DATA PROVIDED:
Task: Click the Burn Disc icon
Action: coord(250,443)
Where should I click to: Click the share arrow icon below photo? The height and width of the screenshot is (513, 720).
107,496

---

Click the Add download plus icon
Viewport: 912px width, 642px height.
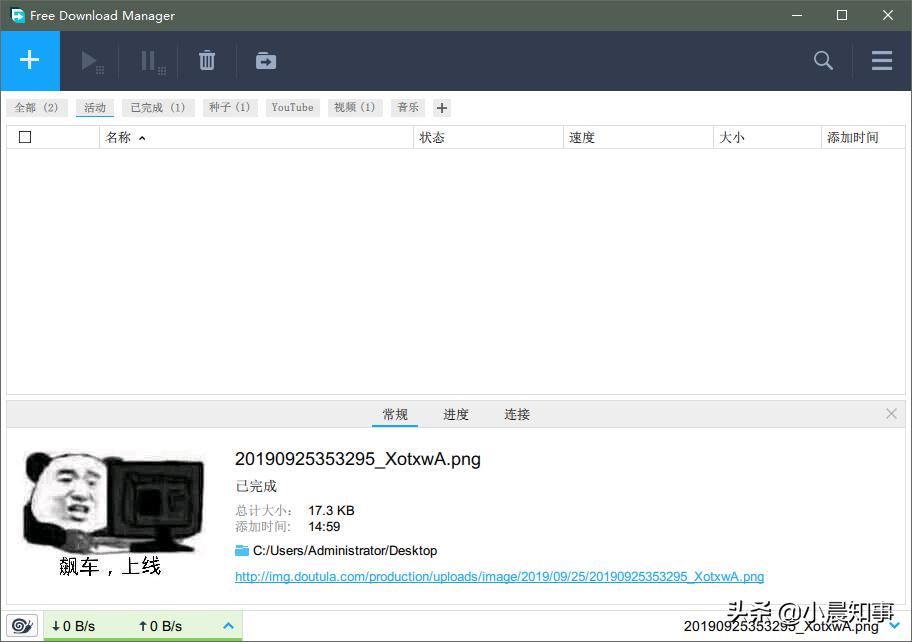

---

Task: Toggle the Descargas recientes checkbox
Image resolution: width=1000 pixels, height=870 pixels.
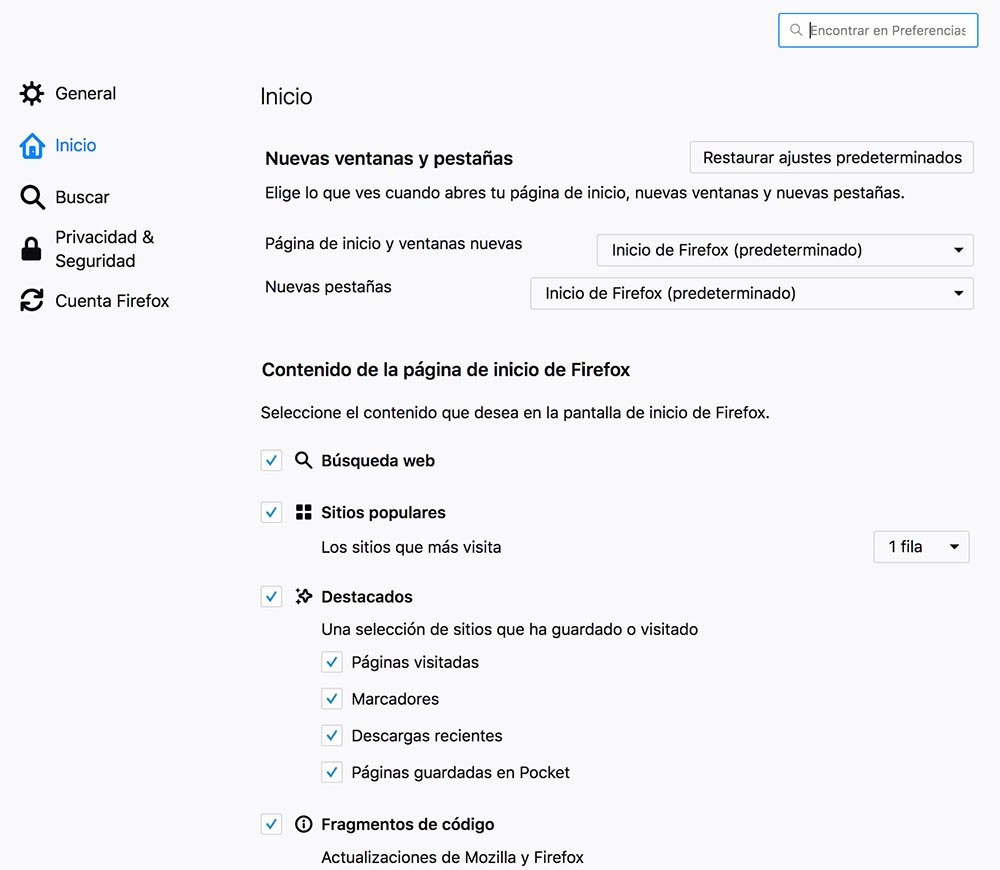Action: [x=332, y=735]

THE TASK: Using only the listing above, restate exactly the lines from the line containing "Click the Add download plus icon" through the line containing "Viewport: 912px width, 642px height.", both included.

ANSWER AREA:
Click the Add download plus icon
Viewport: 912px width, 642px height.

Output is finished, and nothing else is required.